We are interested in the private keys

Now save this keys to cert.pem and convert it to a pfx using openssl, then use ForgeCert tool to forge a certificate. 123 is the password I typed for the pfx file. Also, the subject should point to the Administrator user in the shura.lab domain.

Now move administrator.pfx file to linux, as we need to extract the private and public key from the certificate, these are used by PassTheCert in the authentication process.

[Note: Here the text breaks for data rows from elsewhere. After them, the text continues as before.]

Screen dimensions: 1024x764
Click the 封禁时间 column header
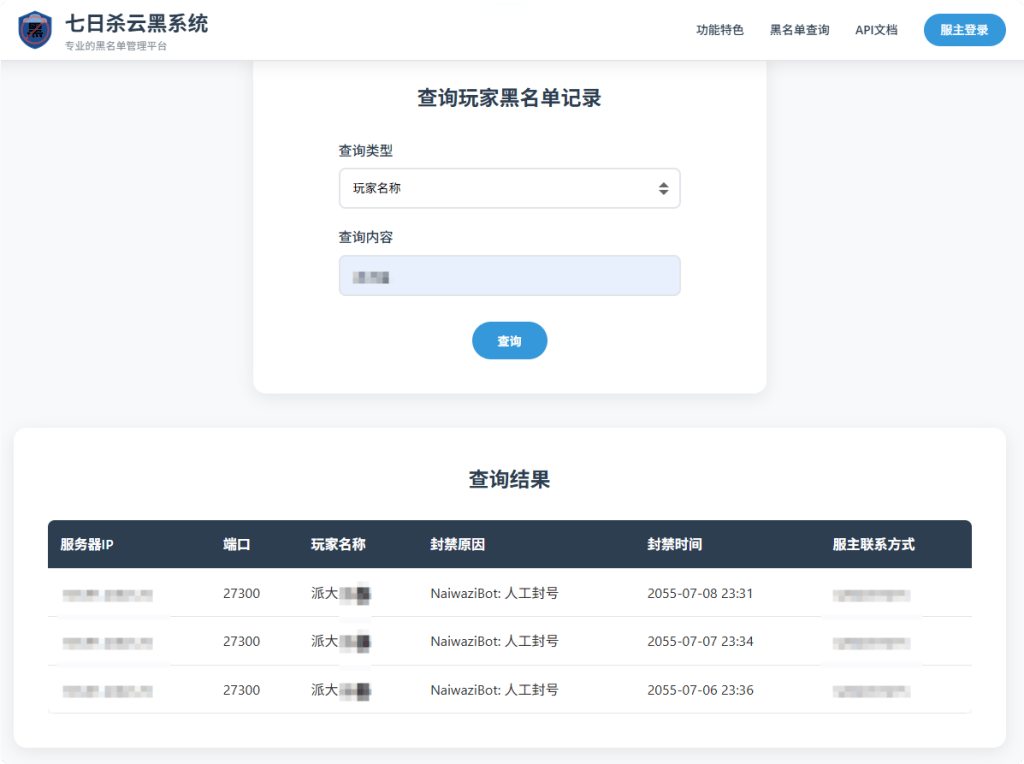[x=676, y=544]
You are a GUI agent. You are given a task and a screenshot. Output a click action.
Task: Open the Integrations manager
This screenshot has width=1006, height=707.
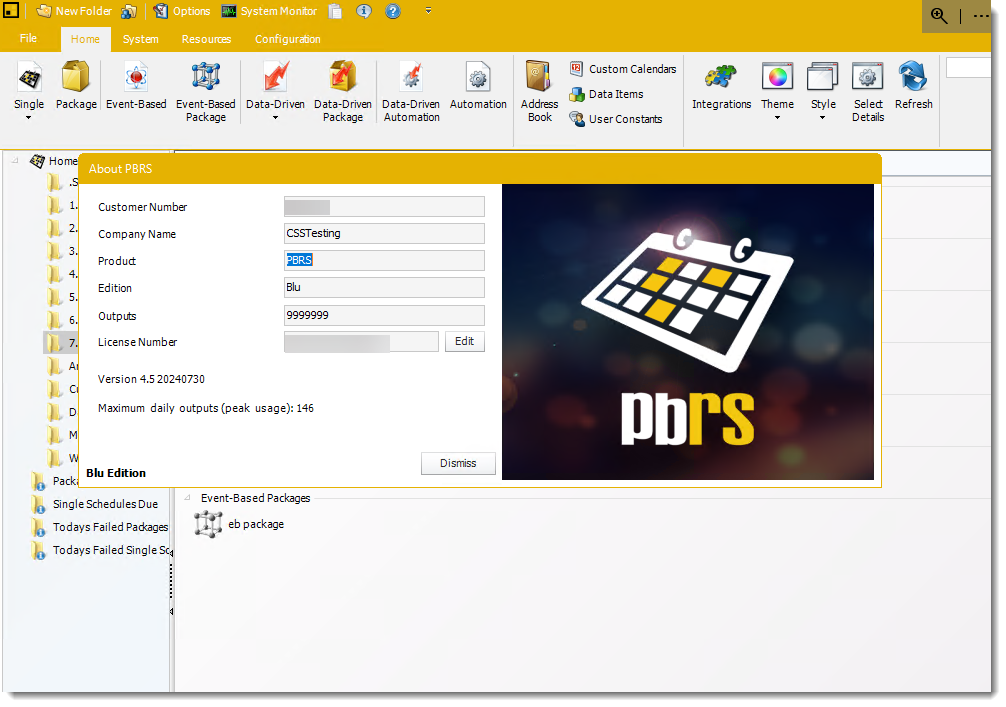click(721, 90)
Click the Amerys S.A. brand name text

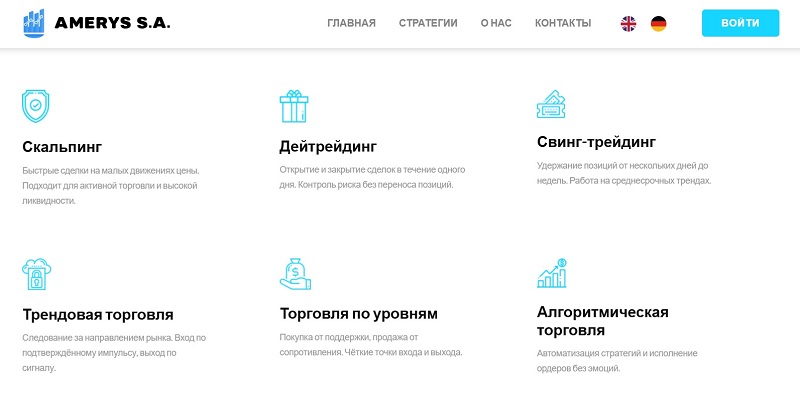[x=113, y=22]
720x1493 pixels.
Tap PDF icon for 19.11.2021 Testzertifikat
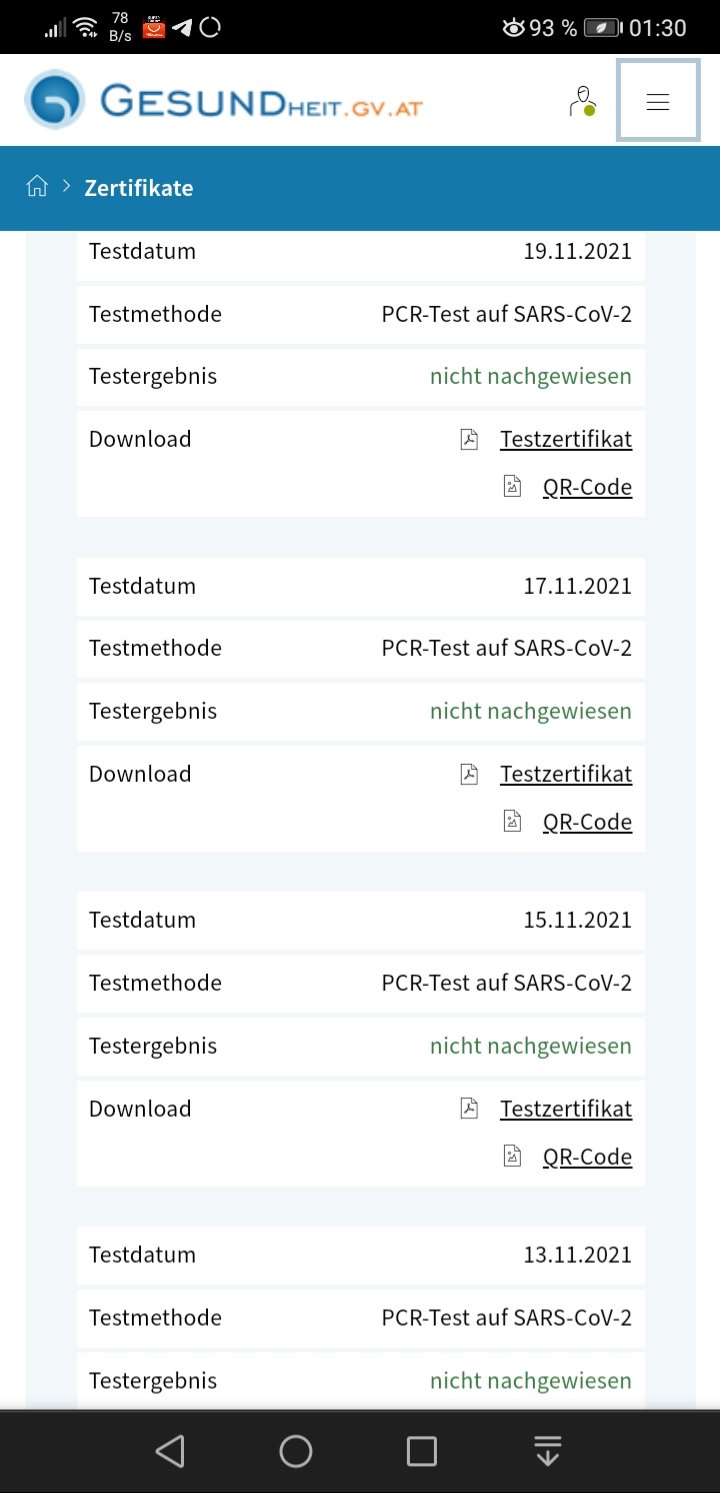pyautogui.click(x=469, y=439)
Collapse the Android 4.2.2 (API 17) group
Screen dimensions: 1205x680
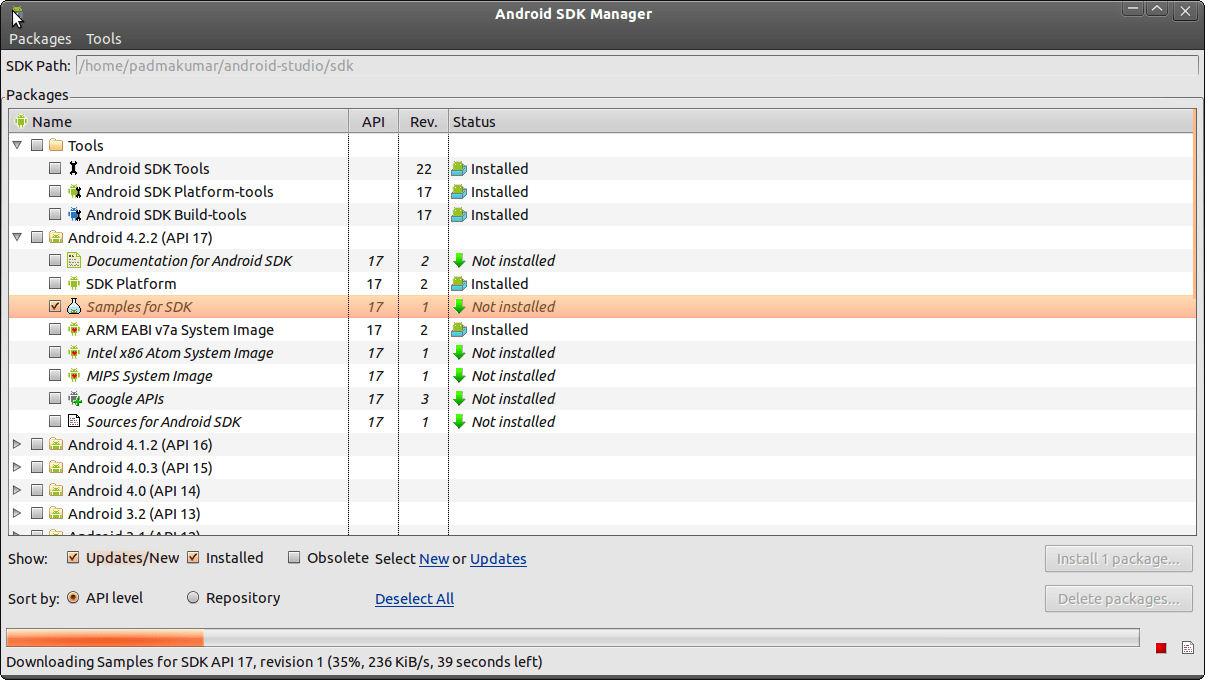click(x=17, y=238)
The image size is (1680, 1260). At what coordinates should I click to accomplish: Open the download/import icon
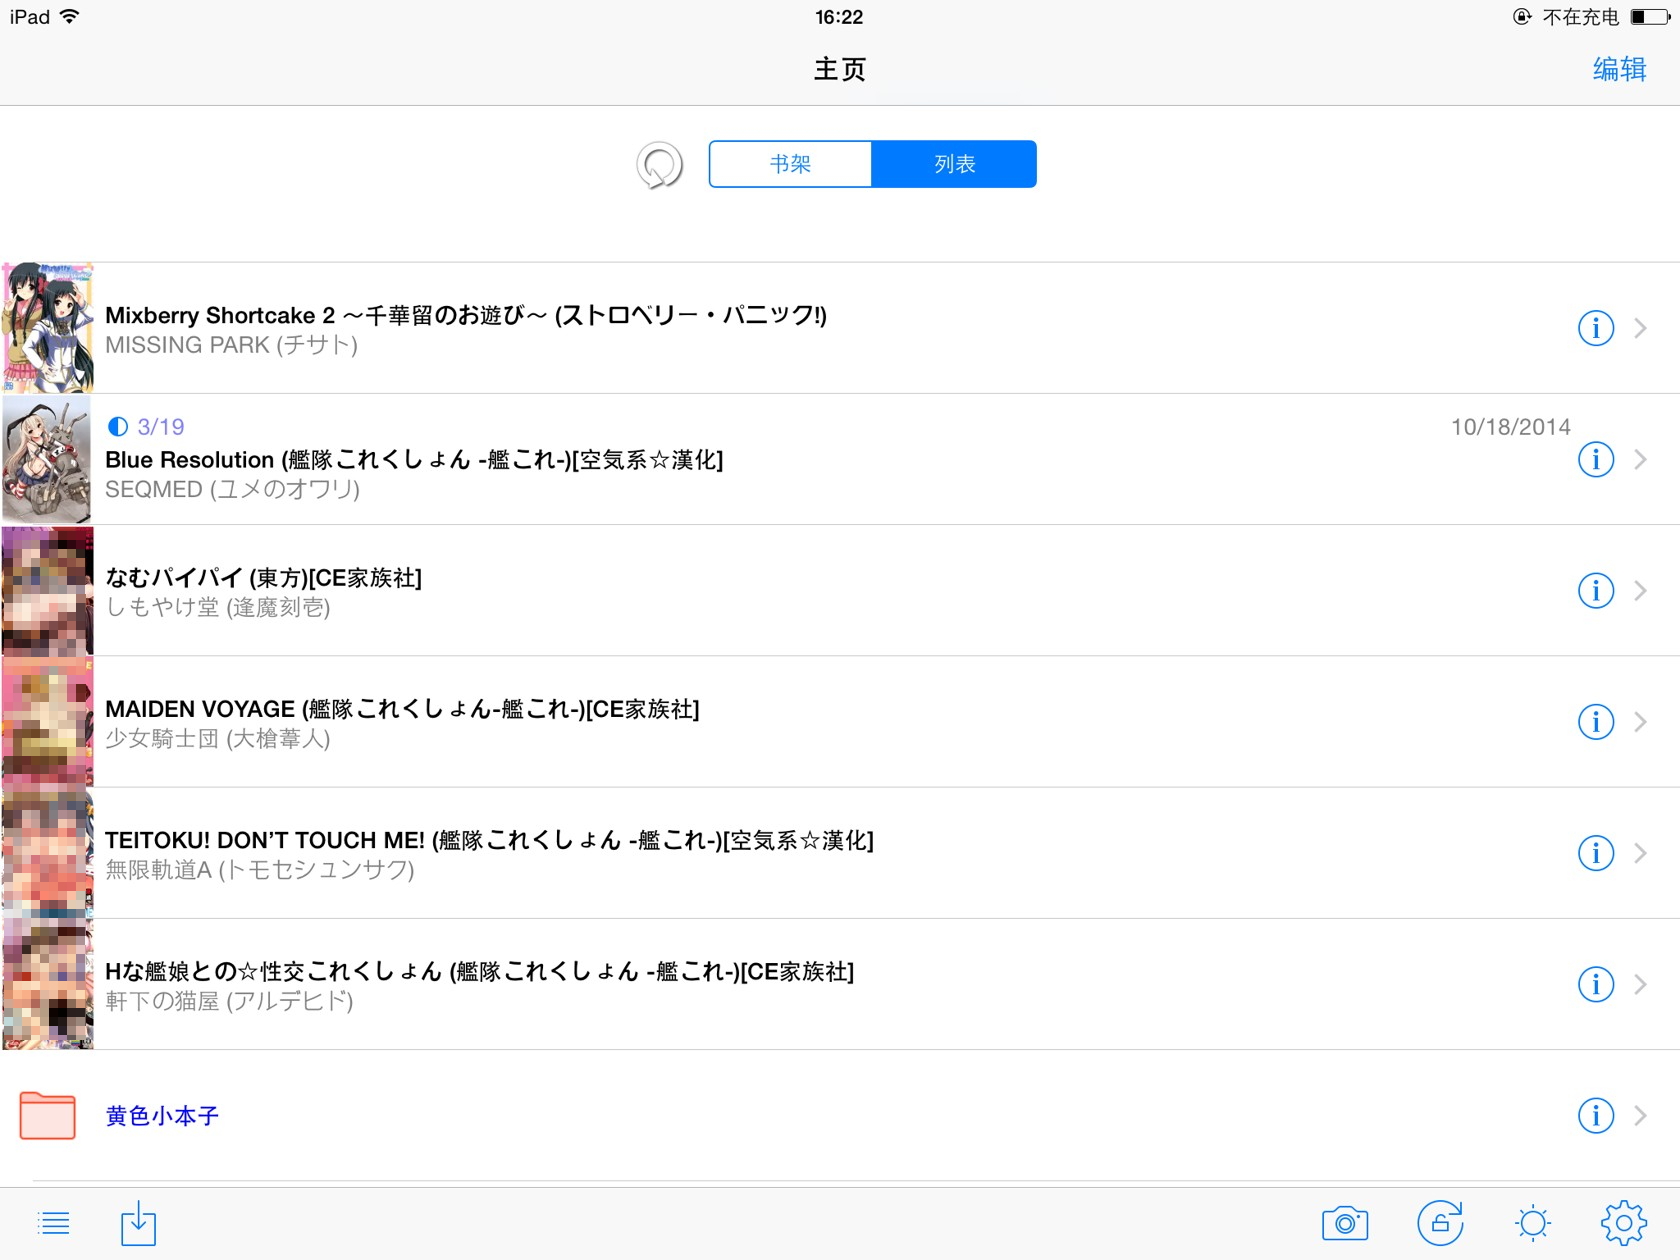coord(138,1223)
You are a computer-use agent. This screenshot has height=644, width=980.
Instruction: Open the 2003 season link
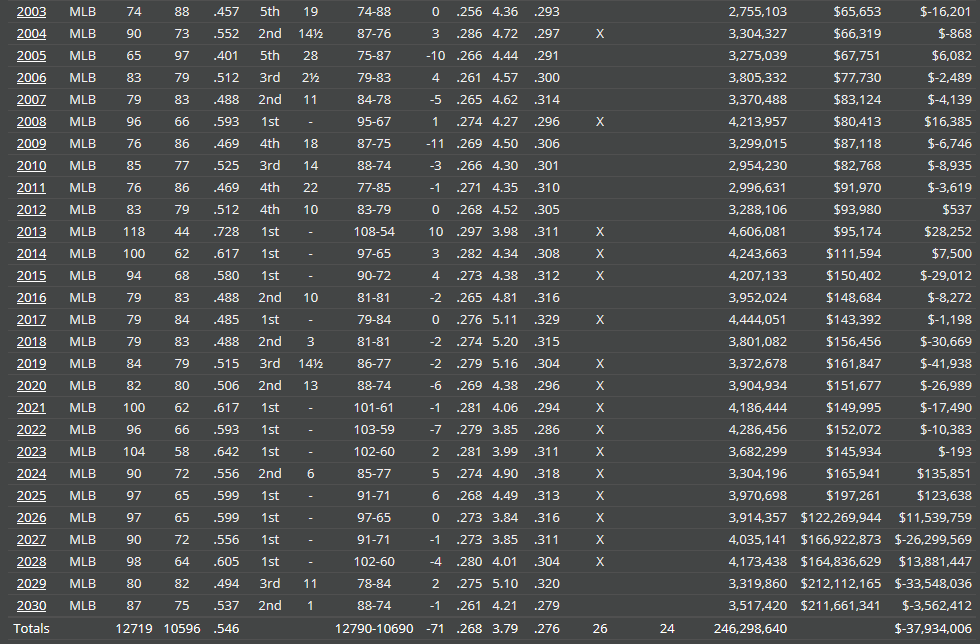pyautogui.click(x=31, y=11)
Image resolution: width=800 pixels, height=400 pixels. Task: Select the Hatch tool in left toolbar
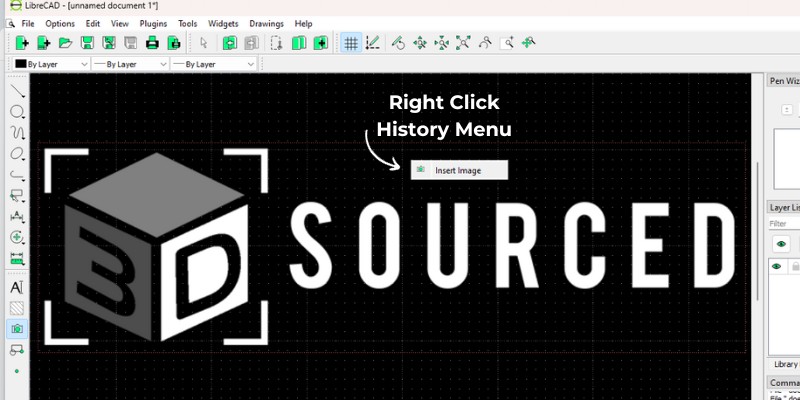click(17, 308)
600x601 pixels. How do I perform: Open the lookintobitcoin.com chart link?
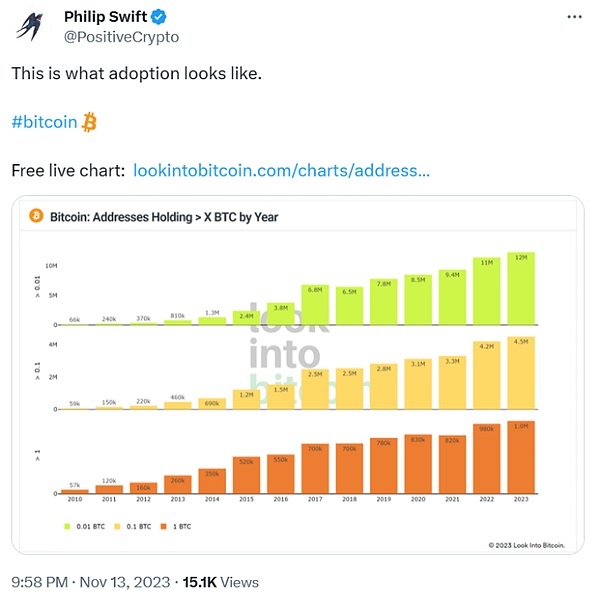281,170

Certipy can be used for this purpose:

With the two keys extracted, we can authenticate to LDAP using PassTheCert and reset the Administrator password, consequently leading to a full forest compromise

Closing thoughts and Remediations

With this research I aimed to show that trust relationships between domains mean a forest is no longer a security boundary. The attacks I demonstrated are not the only cross forest techniques; there are many more. I also wanted to highlight how powerful the Trust Account can be. Too often it is treated as useful only for basic attacks such as Kerberoasting and ASREPRoasting, when in fact it can perform any action available to a normal domain user.

It is important to avoid sharing critical infrastructure across forests because those shared services can enable lateral and vertical movement, as shown here with ADCS. Each environment should have its own critical infrastructure, including but not limited to SCCM and WSUS. There is no silver bullet to prevent cross forest trust attacks. Implementing zero trust and enforcing least privilege are recommended measures to reduce the risk of cross environment movement.